Toutefois, le film n’est peut-être pas exempt de défauts. Il peut se montrer parfois maladroit dans sa manière de souligner certains passages de manière un peu trop démonstrative (l’introduction ou encore la scène du voile) ou un peu trop verbeux dans sa conclusion qui aurait gagné à être aussi directe que le reste du métrage.
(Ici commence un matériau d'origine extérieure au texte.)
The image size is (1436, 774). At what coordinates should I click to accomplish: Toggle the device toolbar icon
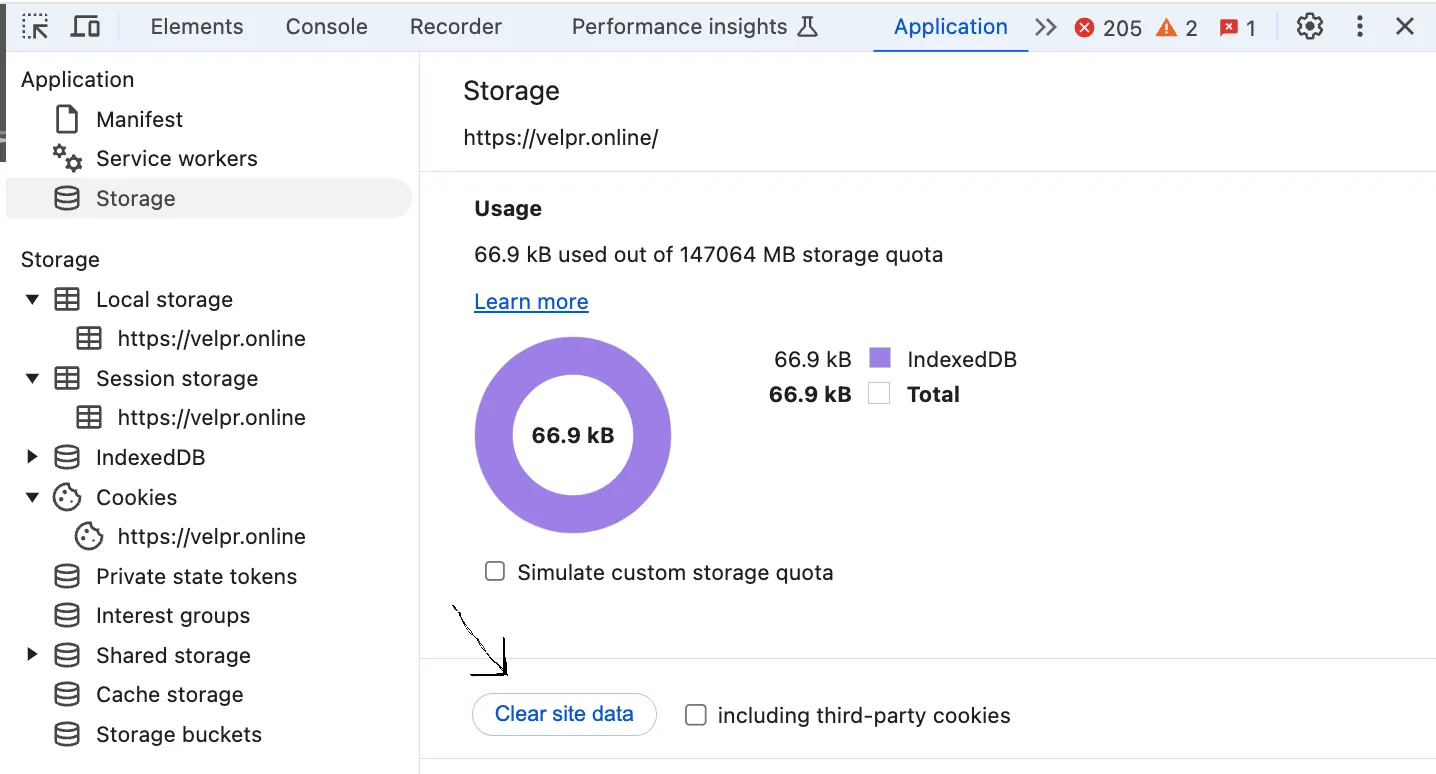tap(86, 27)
Mais, La Belle et La Meute est une très bonne surprise. Direct, froid, le premier film de Kaouther Ben Hania devrait marquer les mémoires. Une œuvre difficile, mais intelligente et consciente de sa portée sociale et politique. On en ressort lessivés, mais l’expérience est nécessaire puisqu’elle permet d’aborder un sujet qui resterait dans l’ombre si le cinéma n’osait pas s’en emparer.
LE DVD
Le test du DVD de La Belle et la meute, disponible chez Jour2Fête, a été réalisé à partir d’un check-disc. Le menu principal est animé et musical. Présenté dans une copie très convenable on ne pourra donc regretter qu’un duo de suppléments assez légers et un chapitrage DVD absent. Nous n’aurons malheureusement pas la chance de mettre la main sur un quelconque Blu-ray, le film n’ayant pas la possibilité d’accéder au format.
Côté supplément, on retrouve une scène coupée (8’) qui semblait se trouver entre la séquence «Numéro 7» et la séquence «Numéros 8». Une scène plutôt intéressante qui nous fait rapidement nous demander pourquoi celle-ci fut non retenue au montage final.
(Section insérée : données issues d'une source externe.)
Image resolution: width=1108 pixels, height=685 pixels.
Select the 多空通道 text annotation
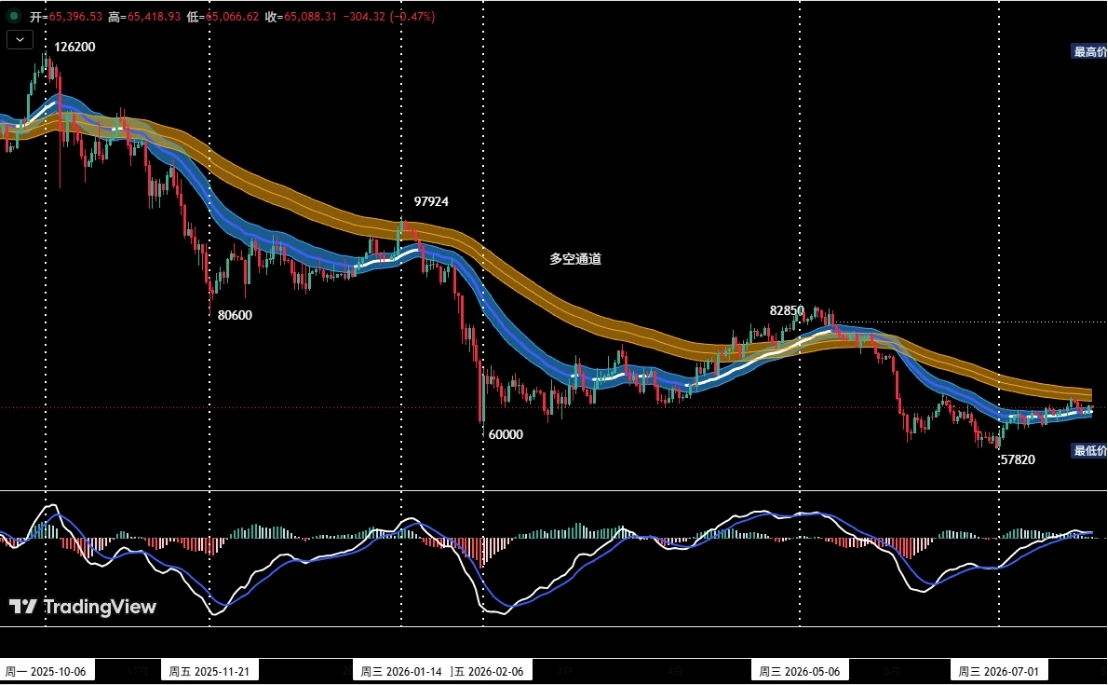pos(575,259)
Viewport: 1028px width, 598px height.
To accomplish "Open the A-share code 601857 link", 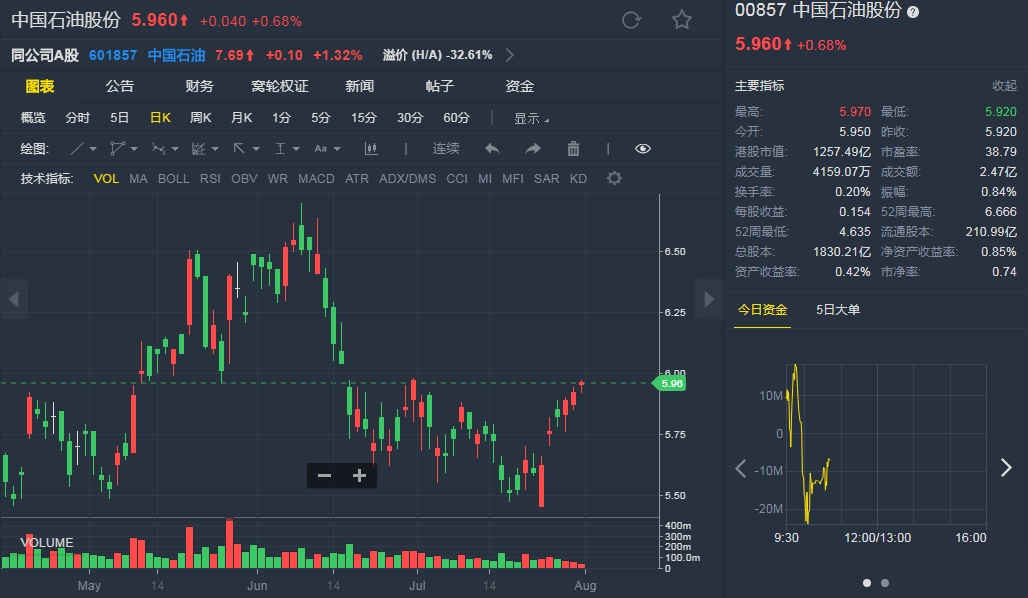I will pyautogui.click(x=113, y=55).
Une interview de Kaouther Ben Hania (22’) chapeautée par le philosophe Michel Onfray vient boucler ce rapide tour des bonus. Un entretien plutôt intéressant si on oublie la qualité assez médiocre du cadrage, ainsi que la présentation un peu confuse de l’interview.
L’Image et le son
Pas d’édition HD donc pour La Belle et la meute, mais un DVD de fort bonne facture, qui restitue habilement l’omniprésence des gammes bleues avec les costumes et les éléments du décor, qui s’opposent avec les ambiances plus chaudes des bureaux. Les contrastes sont légers mais très beaux. Si quelques baisses de la définition demeurent constatables, le piqué reste appréciable, les détails sont agréables sur le cadre large, la clarté est de mise. Un transfert très élégant.
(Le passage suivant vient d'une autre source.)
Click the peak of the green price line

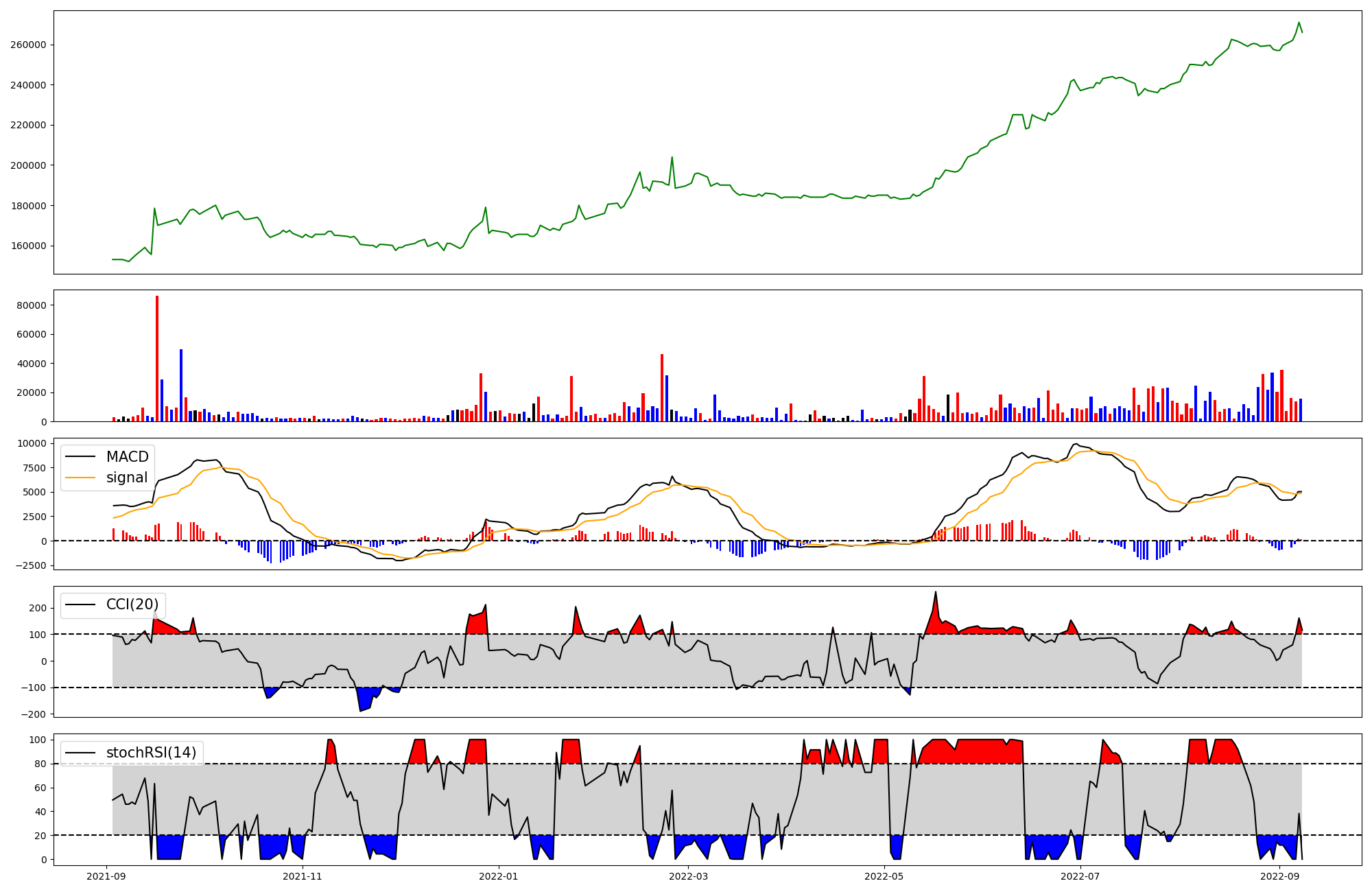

Seule la version originale est disponible. La piste Dolby Digital 5.1 délivre habilement les dialogues et les ambiances frontales, mais peine à instaurer une spatialisation autre que musicale. Les latérales ont peu à faire, mais il est vrai que le film ne s’y prête pas. N’hésitez pas à sélectionner la Stéréo, dynamique et percutante. Les sous-titres français et anglais sont disponibles.